## What you will do
Only the lines from the one containing "This screenshot has" through the last line of the data below belong in your answer, copied exactly and without pictures.

## Entries provided
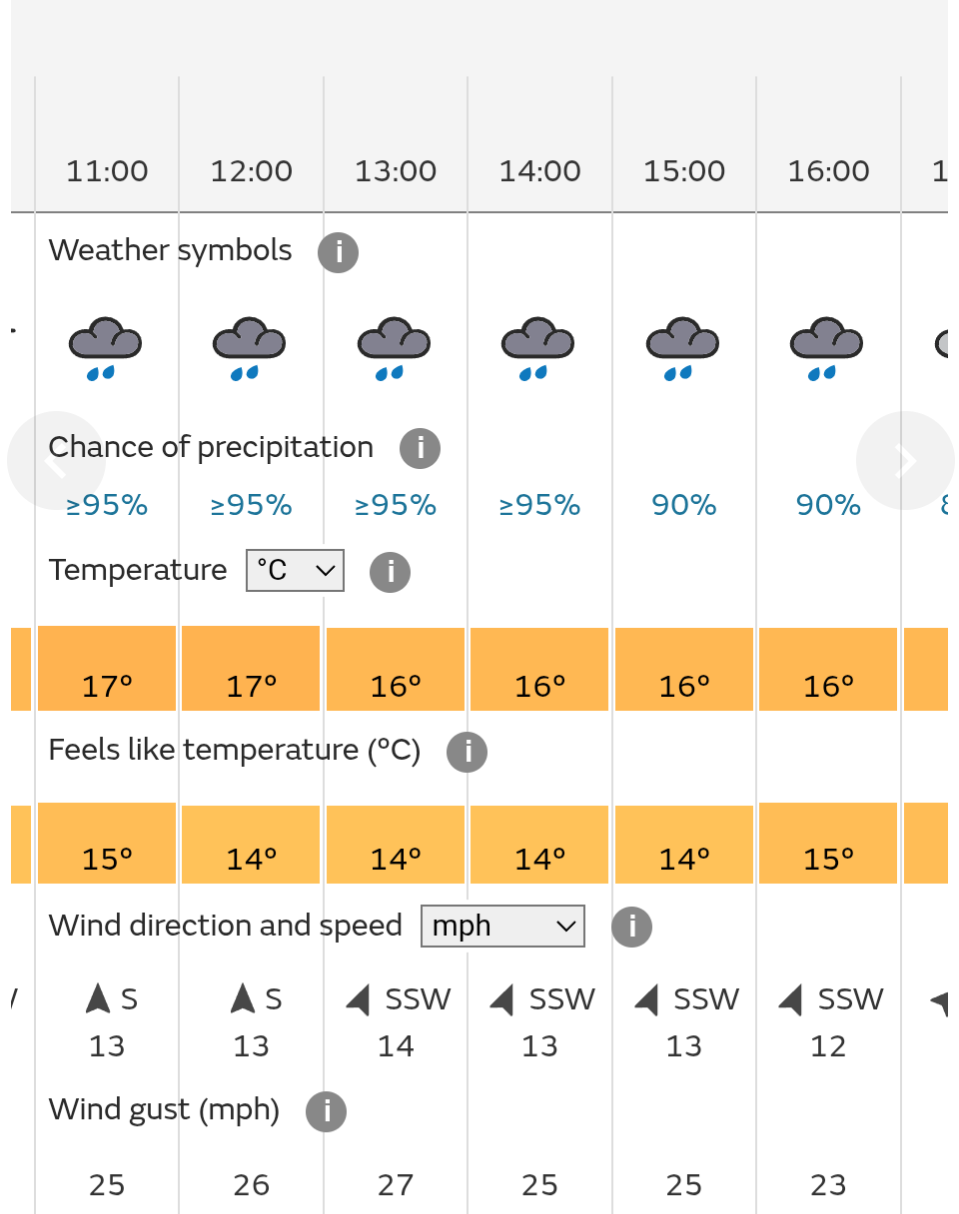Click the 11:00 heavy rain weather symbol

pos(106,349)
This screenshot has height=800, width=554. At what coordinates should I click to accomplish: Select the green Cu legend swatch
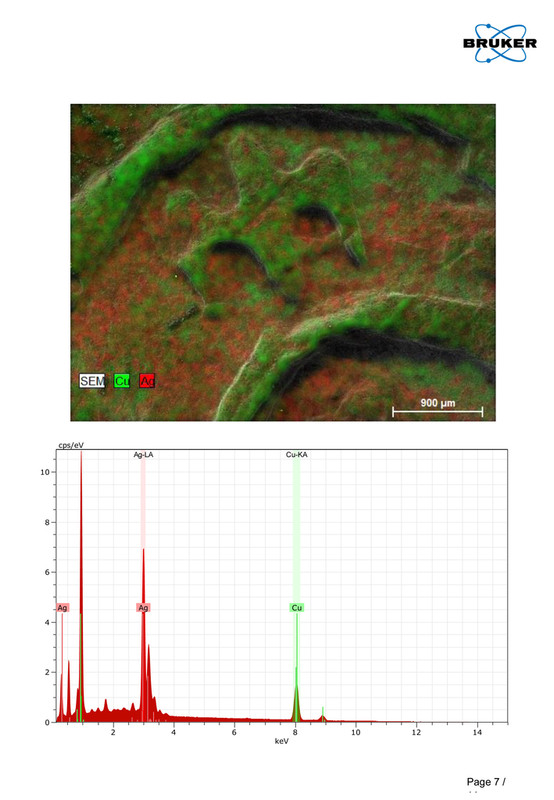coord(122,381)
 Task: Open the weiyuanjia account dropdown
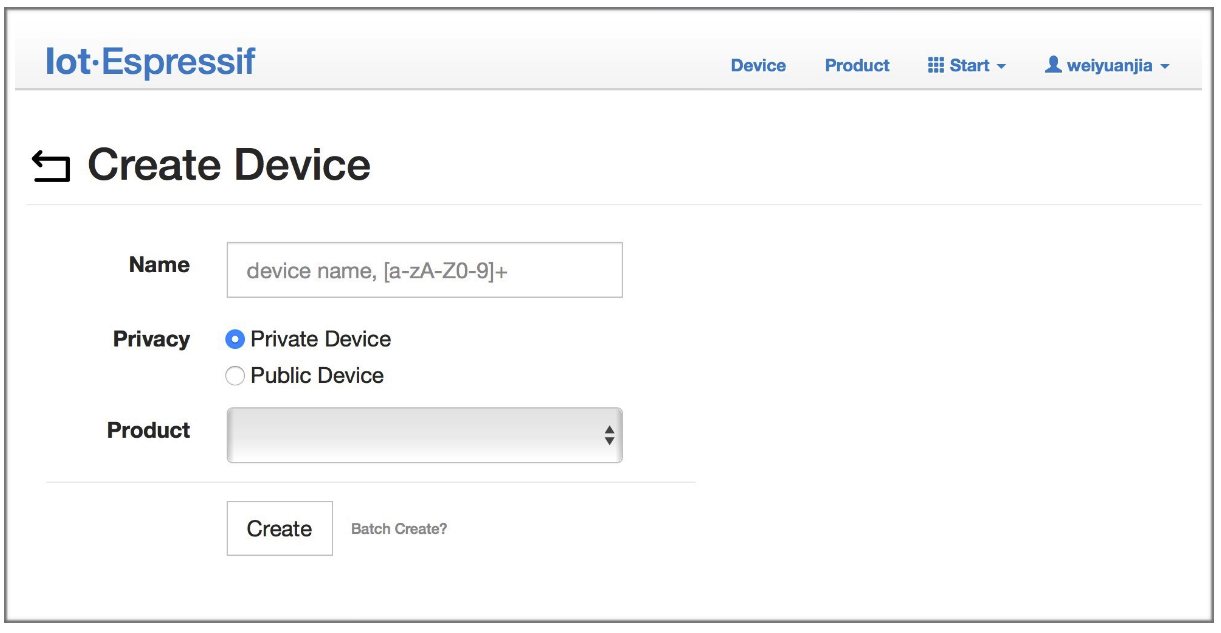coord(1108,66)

## Solution
This screenshot has height=800, width=554. At what coordinates should I click to accomplish: Select the green Cu legend swatch
coord(122,381)
 Task: Open the weiyuanjia account dropdown
coord(1108,66)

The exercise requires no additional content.